Next Generation Solar Panels Are Revolutionizing Clean Energy
May 2, 2025
Researchers around the world are competing to design and scale next generation solar panels. While current photovoltaic solar panels are generally cost-effective and efficient, the sector is always looking to advance, and find even better ways of converting sunlight into clean energy.
Solar photovoltaics are on track to be the world’s biggest source of renewable energy by 2029, overtaking hydropower. While solar deployment has risen sharply in recent years, buoyed by supportive policy measures and falling costs, solar technology will need to continue to become more and more efficient to meet global climate goals. “Maintaining a generation growth rate aligned with the NZE Scenario will require doubling of annual capacity additions by 2030,” reports the International Energy Agency. The enormous scale of these necessary capacity additions will require significant research and development “focused on efficiency and other fundamental improvements.”
In the spirit of this imperative, some startups are looking to make solar panels out of materials that absorb more sunlight than the standard silicon model, while others are trying to reimagine the shape and mechanics of panels to allow them to gather more sunlight as the sun changes position in the sky.
A whole slew of startups in California’s Silicon Valley are working on layering silicon solar panels with materials called perovskites for a more efficient final product. “Stacking these two materials, which absorb different wavelengths of sunlight, allows solar panels to reach higher efficiencies and produce more electricity per panel,” reports the MIT Technology Review. “That means perovskite tandem solar cells could reduce costs and boost the amount of renewable electricity on the grid,” the report added.
“While it’s true that silicon is great, tandems are better,” Tomas Leijtens, a cofounder and the chief technology officer of next-gen solar startup Swift, told MIT. “In the fight to tackle climate change, we need to accelerate, not just say, ‘Oh, this is good enough—we’re done.’ Everything can continue to be improved.”
Tandem models have gotten lots of industry attention due to their promise of thinner, more efficient solar panels, and investing dollars have poured in. Just last month, perovskite startup Tandem PV announced a $50 million series A round of funding. “The main goal of this funding is to show that we can prove both the full product working and also the customer demand, and then we can scale up to this billion-dollar-a-year scale, which is pretty exciting,” Tandem CEO Scott Wharton told Inc.
However, scientists have been playing around with perovskite tandem solar panels for over a decade now, and have no commercial inroads to show for it. Some researchers are concerned that if they don’t deliver quickly, all that interest and investing will dry up in the near term.
Other promising next generation solar models include dish-like flexible panels that can swivel to follow the sun around the sky, like a sunflower, and transparent solar panels that can turn windows into power generation stations. These “invisible” panels are edging ever closer to competing with traditional solar panels, which operate at 21% efficiency on average. Once transparent solar panels reach this level of efficiency and are cost-competitive, skyscrapers could be converted into critical urban sources of power production.

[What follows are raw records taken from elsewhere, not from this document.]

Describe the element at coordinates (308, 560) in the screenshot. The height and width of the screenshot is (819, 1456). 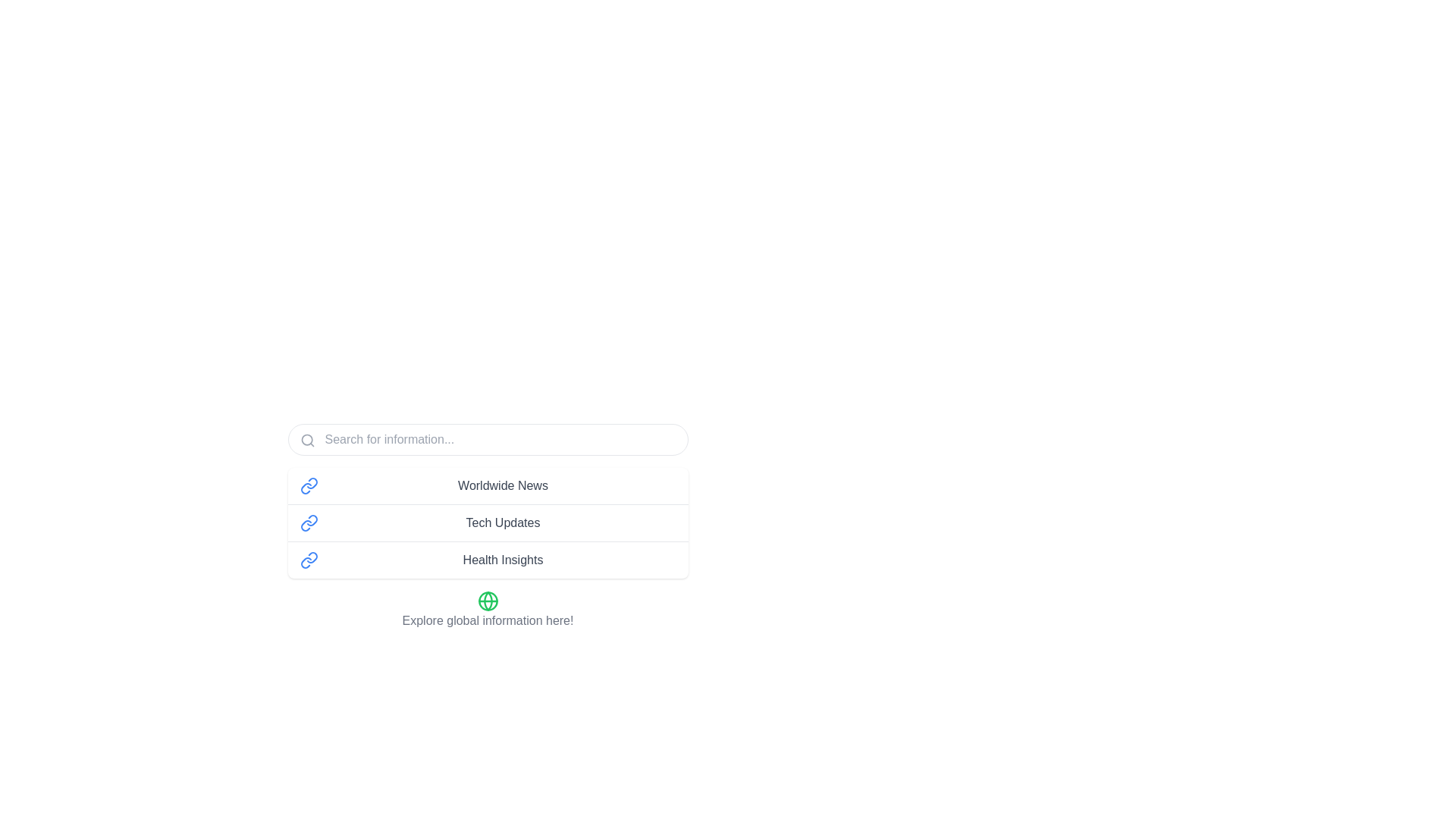
I see `the hyperlink icon that visually represents a connection to another resource, located to the far left of the 'Health Insights' text label` at that location.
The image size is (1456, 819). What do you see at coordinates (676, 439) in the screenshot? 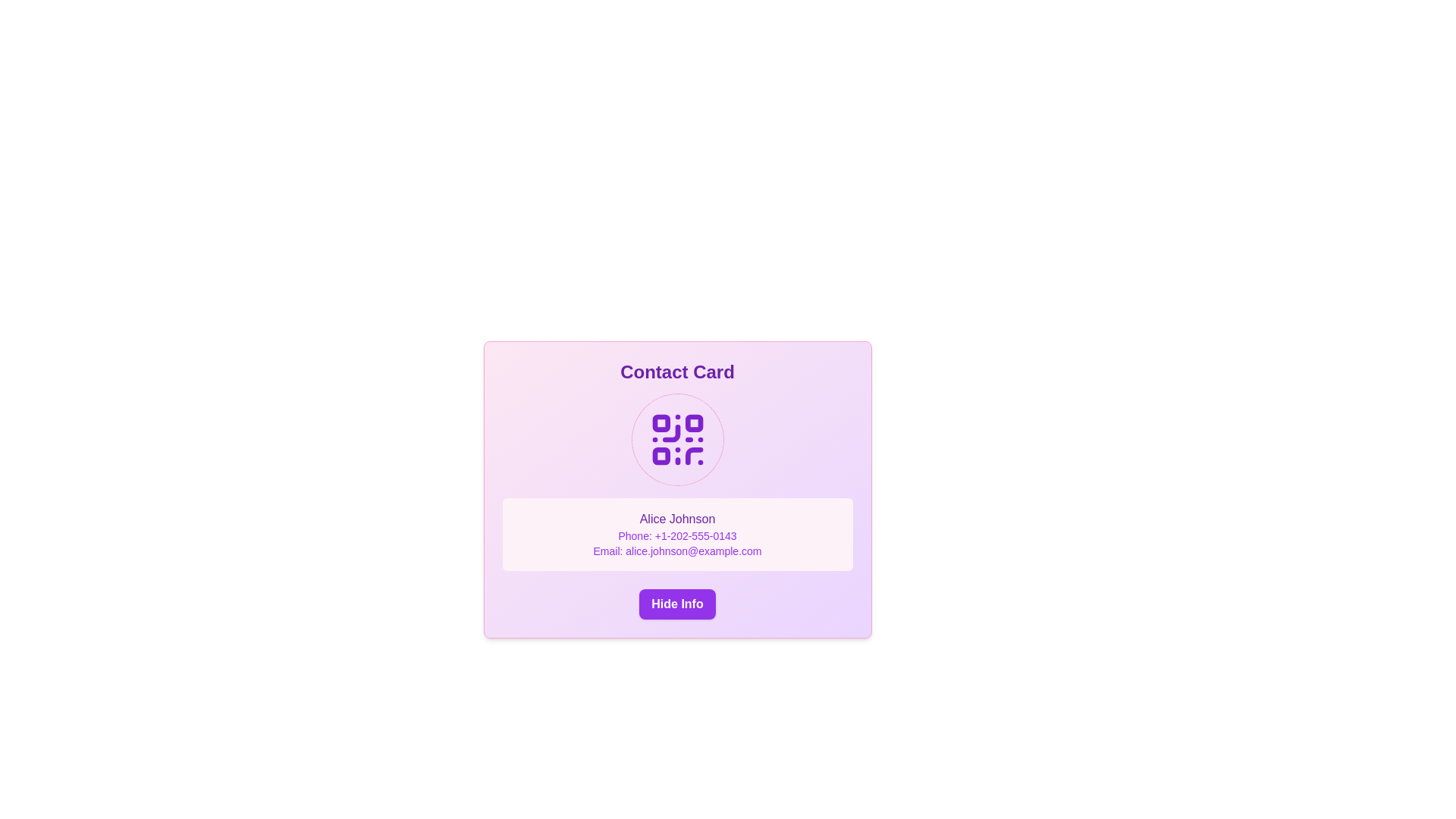
I see `the SVG Graphic element that visually represents a QR code beneath the title 'Contact Card' in the card interface layout` at bounding box center [676, 439].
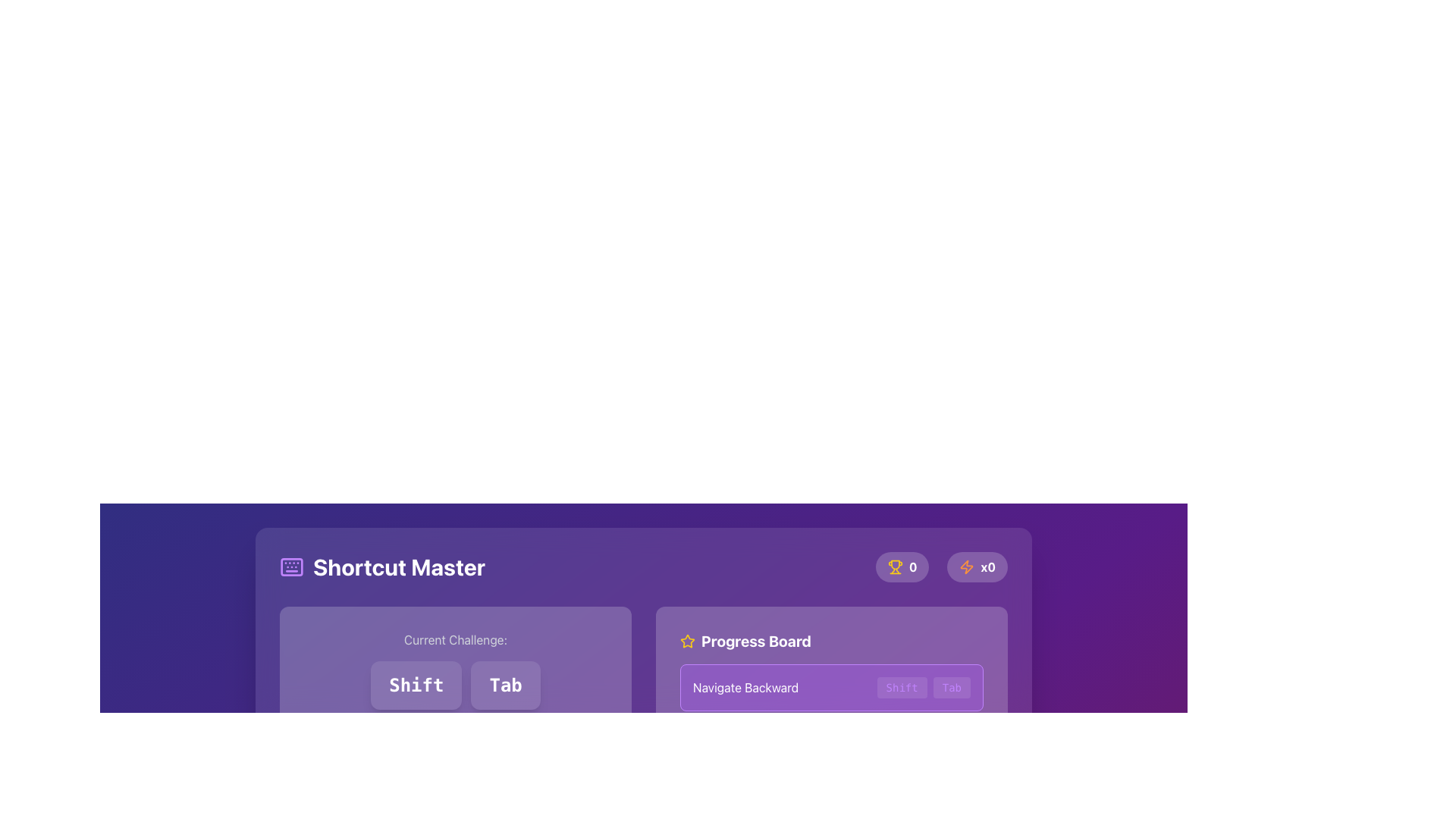 The image size is (1456, 819). Describe the element at coordinates (686, 640) in the screenshot. I see `the star icon located in the top-right region of the interface, which features a yellow border and a transparent center` at that location.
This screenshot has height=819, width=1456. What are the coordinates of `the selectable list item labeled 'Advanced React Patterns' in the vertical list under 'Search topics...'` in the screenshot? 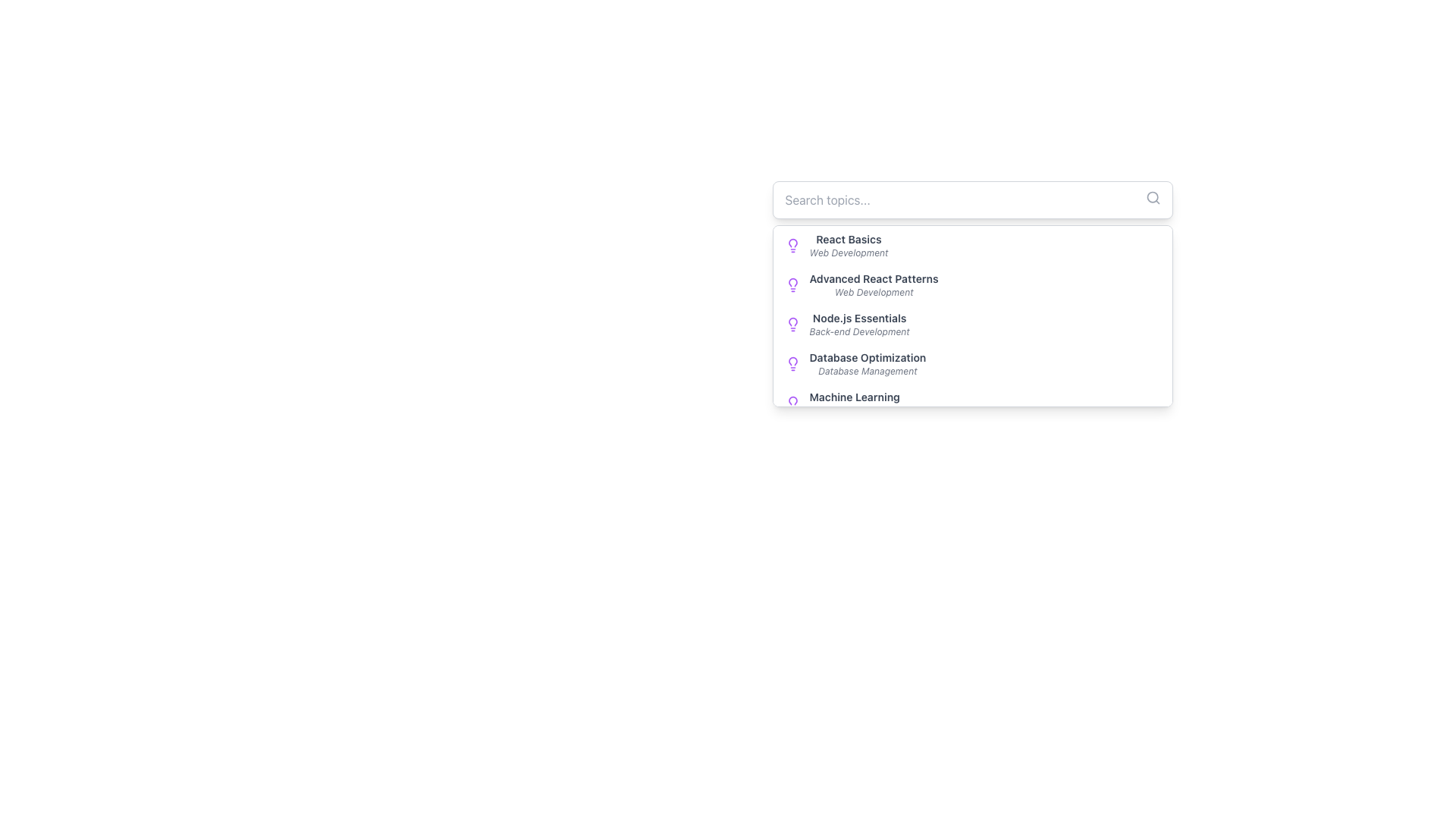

In one of the most recent solar tech breakthroughs, solar panels are being shaped like orbs rather than panels so that they can capture sunlight from any angle. The Japanese company behind these spheroid solar technologies say that their model, Sphelar, will allow for much better absorption than with flat panels, which only perform at maximum output for short periods of the day when the sun’s position is ideal (and the weather is accommodating). “The rest of the day, all that light is wasted,” states a recent report from Unión Rayo. “And that, considering the energy challenges we have ahead, is a luxury we can no longer afford.”